━━━━━ Passage to read

Minimize adding odd and subtracting even numbers to make all array elements equal to K
Last Updated :
26 Apr, 2021
Given an array, arr[] of size N and an integer K, the task is to find the minimum number of operations required to make all array elements equal to K by performing the following operations any number of times:
- Convert arr[i] to arr[i] + X, where X is an odd number.
- Convert arr[i] to arr[i] – Y, where Y is an even number.
Examples:
Input: arr[] = {8, 7, 2, 1, 3}, K = 5
Output: 8
Explanation: To make all elements of the given array equal to K(= 5), following operations are required:
arr[0] = arr[0] + X, X = 1
arr[0] = arr[0] – Y, Y = 4
arr[1] = arr[1] – Y, Y = 2
arr[2] = arr[2] + X, X = 3
arr[3] = arr[3] + X, X = 3
arr[3] = arr[3] + X, X = 1
arr[4] = arr[4] + X, X = 1
arr[4] = arr[4] + X, X = 1
Input: arr[] = {1, 2, 3, 4, 5, 6, 7}, K = 3
Output: 9
Approach: The problem can be solved using the Greedy technique. Following are the observations:
Even + Even = Even
Even + Odd = Odd
Odd + Odd = Even
Odd + Even = Odd
Follow the steps below to solve the problem:
- Traverse the given array and check the following conditions.

━━━━━━━━━━

§ What is expected: Reproduce the array problem text verbatim, everything from "Minimize adding odd" down to "an even number.".

━━━━━ Entries provided

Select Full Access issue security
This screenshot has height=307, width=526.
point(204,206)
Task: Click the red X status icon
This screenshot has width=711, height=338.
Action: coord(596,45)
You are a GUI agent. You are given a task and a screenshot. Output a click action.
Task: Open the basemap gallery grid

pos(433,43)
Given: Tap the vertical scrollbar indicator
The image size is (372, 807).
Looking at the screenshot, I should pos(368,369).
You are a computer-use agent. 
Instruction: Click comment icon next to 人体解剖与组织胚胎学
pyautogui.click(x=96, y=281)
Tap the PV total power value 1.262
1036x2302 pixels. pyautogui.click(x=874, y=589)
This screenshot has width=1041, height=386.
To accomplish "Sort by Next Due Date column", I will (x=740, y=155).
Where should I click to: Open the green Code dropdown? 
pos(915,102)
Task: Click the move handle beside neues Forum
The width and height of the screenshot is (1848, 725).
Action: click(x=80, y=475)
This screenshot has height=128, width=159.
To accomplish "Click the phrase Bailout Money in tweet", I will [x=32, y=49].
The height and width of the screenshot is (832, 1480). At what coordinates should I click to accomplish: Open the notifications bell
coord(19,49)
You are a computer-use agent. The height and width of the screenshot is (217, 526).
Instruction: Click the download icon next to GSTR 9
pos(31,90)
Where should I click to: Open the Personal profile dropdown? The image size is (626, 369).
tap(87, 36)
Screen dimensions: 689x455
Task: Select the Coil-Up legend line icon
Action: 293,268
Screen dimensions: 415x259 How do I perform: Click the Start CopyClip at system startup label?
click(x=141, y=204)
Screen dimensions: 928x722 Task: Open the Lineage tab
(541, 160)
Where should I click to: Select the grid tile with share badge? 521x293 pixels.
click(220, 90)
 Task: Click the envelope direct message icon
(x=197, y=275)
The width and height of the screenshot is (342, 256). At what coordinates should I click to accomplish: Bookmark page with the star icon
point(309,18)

━━━━━━━━━━

§ Full response:
Minimize adding odd and subtracting even numbers to make all array elements equal to K
Last Updated :
26 Apr, 2021
Given an array, arr[] of size N and an integer K, the task is to find the minimum number of operations required to make all array elements equal to K by performing the following operations any number of times:
- Convert arr[i] to arr[i] + X, where X is an odd number.
- Convert arr[i] to arr[i] – Y, where Y is an even number.